Glass Bowl, W 27–14 vs. Oklahoma City
- Conference: Independent
- Record: 5–6
- Head coach: Skip Stahley (1st season);
- Captains: Mardo Hamilton; Mike Carman;
- Home stadium: Glass Bowl

= 1948 Toledo Rockets football team =

American college football season

The 1948 Toledo Rockets football team was an American football team that represented Toledo University during the 1948 college football season. In their first season under head coach Skip Stahley, the Rockets compiled a 5–6 record, were outscored by their opponents by a combined total of 225 to 206, and defeated Oklahoma City, 27–14, in the third postseason Glass Bowl game.

On October 2, 1948, Chuck Hardy set a Toledo school record that still stands with a 100-yard kickoff return against John Carroll.

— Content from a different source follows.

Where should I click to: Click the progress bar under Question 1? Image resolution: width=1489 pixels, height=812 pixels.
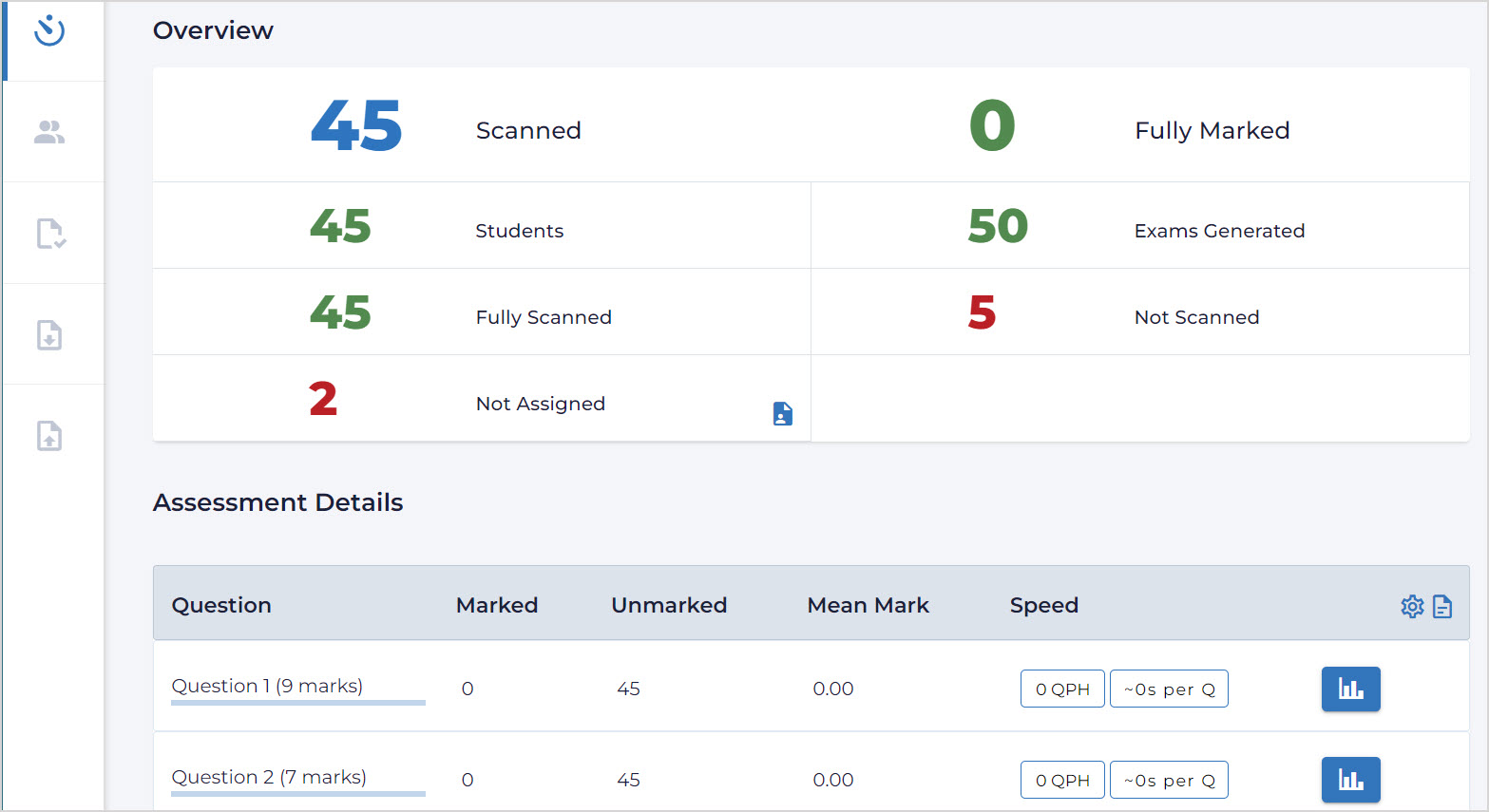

On October 9, 1948, the Rockets renewed the Bowling Green–Toledo football rivalry after a 13-year hiatus. Toledo lost to Bowling Green, 21-6, in the 1948 game. During the 1948 season, a Toledo football game was televised for the first time on WSPD-TV13 (later WTVG). The 1948 team captains were Mardo Hamilton and Mike Carman. Lee Pete earned most valuable player honors in the Glass Bowl contest after completing 22 of 27 passes for three touchdowns.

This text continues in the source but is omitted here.